Anche se sul mercato esiste già una serie di cinturini non ufficiali per Apple Watch (anche prima che il device fosse disponibile), la mela morsicata ha dato il via al programma ufficiale per aiutare i produttori di cinturini di terze parti denominato “Made for Apple Watch”.

Su una pagina web apposita, Apple fornisce un paio di linee guida per la progettazione dei cinturini: la società di Cupertino promette che saranno presto disponibili degli attacchi standard, delle sorta di “alette” che scivolano facilmente fuori dalla watch face con la pressione di un tasto.

Secondo le richieste di Apple, i cinturini di terze parti devono rispettare determinati parametri come l’essere abbastanza affidabili da serrare lo smartwatch al polso cosicché il sensore di frequenza cardiaca possa fare le rilevazioni in modo corretto. Anche il materiale utilizzato per la realizzazione dei cinturini non potrà essere qualunque, ma verrà fornito direttamente da Apple.

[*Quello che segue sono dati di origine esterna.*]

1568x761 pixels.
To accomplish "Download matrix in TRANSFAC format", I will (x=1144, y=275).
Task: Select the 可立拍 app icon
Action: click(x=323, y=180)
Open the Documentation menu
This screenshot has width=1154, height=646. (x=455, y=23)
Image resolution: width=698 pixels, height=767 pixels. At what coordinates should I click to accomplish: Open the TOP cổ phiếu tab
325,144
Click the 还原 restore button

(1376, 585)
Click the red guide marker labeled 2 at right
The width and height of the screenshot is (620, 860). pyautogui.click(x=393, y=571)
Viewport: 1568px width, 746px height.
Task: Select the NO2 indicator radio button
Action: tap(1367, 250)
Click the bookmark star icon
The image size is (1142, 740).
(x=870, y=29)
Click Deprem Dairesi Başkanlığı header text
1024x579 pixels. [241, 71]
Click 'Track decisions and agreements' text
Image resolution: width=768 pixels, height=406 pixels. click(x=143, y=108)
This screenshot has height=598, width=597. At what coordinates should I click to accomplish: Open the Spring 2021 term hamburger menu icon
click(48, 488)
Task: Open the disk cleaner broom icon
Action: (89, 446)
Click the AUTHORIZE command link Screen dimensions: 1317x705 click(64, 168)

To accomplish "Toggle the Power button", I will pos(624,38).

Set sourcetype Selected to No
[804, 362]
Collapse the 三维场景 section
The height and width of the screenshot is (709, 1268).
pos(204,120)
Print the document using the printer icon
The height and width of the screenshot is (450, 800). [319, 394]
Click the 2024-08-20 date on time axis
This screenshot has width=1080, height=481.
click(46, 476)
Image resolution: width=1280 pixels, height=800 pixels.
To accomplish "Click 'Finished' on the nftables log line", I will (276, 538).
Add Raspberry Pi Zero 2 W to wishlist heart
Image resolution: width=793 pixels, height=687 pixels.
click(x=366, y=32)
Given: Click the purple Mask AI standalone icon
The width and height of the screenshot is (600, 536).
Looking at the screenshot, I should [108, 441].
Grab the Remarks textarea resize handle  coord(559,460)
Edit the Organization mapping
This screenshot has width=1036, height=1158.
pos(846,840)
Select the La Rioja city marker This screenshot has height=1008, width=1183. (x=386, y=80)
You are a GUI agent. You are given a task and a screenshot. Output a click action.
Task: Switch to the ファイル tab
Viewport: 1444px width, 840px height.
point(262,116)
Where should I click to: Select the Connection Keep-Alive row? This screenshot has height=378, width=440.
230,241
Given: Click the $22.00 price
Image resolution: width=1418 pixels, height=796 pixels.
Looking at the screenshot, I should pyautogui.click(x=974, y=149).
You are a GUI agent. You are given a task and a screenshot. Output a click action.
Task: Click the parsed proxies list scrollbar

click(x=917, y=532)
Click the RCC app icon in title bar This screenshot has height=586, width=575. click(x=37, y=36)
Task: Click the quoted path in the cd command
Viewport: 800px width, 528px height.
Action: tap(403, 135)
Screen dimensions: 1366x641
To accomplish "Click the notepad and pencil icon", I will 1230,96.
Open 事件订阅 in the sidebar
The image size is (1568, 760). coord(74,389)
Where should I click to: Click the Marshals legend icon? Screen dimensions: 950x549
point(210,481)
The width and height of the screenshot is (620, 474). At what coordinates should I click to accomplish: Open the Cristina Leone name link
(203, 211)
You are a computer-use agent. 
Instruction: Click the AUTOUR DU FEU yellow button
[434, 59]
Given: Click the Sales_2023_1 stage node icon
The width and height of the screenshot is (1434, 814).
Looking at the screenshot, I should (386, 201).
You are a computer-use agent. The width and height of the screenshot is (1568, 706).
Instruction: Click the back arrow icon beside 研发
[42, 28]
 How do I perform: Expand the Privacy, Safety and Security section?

Importante anche il rispetto per le regole ambientali, a seconda del paese in cui questi vengono realizzati. Le linee guida non menzionano la porta diagnostica nascosta che alcuni produttori di accessori speravano venisse svelata.

Ricordiamo che Apple Watch non è ancora disponibile in Italia, ma, secondo indiscrezioni, potrebbe raggiungere gli scaffali dei negozi nostrani a partire dal 22 di maggio.